DEV Community

Sagara
Sagara

Posted on

Snowflake's New Feature: AI-Powered Data Quality Checks You Can Set Up Directly in Snowsight

This is an English translation of the original Japanese article: https://dev.classmethod.jp/articles/snowflake-setup-data-quality-checks-in-snowsight/

Snowflake has released a new preview feature that allows you to set up data quality checks directly from the Snowsight UI. This feature leverages Cortex AI to automatically suggest quality checks, and also supports manual quality check definitions — all through the Snowsight GUI.

I tried it out, so let me walk you through how it works.

What Is Data Quality Check Setup in Snowsight?

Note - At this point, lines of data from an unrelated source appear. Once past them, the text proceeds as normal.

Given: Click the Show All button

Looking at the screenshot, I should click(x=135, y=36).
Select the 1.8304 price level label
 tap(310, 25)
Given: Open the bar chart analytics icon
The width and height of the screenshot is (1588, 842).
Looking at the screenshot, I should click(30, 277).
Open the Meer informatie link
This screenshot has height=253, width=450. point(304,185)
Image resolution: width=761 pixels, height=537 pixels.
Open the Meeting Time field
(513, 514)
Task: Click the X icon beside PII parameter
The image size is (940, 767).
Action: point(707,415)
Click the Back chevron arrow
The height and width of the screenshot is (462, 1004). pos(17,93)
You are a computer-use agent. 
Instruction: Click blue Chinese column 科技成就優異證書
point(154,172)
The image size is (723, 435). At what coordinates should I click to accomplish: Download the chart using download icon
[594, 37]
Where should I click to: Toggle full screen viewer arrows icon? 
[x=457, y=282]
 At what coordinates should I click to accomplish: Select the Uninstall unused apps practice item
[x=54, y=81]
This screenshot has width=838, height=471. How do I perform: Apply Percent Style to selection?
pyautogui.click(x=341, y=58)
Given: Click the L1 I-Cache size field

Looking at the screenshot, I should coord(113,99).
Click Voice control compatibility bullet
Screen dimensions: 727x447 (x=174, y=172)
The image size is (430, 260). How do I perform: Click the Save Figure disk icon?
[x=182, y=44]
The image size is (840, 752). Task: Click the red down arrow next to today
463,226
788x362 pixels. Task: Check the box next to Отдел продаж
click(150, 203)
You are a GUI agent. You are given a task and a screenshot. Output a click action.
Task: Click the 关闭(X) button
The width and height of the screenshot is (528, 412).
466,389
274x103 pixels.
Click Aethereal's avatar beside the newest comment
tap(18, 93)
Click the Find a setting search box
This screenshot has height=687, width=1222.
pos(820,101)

Previously, to perform data quality checks in Snowflake, you had to define and configure Data Metric Functions (DMFs) using SQL. With this new feature, the following capabilities are now available directly from the Snowsight GUI:

  • Cortex Data Quality (AI-suggested): Cortex AI analyzes metadata characteristics and data usage patterns to automatically suggest quality check definitions (DMFs). Once you accept the suggestions, it periodically detects data quality issues.
  • Manual definition: You can manually define quality check types and criteria based on your own knowledge of the data.
  • Execution schedule adjustment: You can configure the execution frequency of quality checks using time-based, schedule-based, or DML trigger-based settings.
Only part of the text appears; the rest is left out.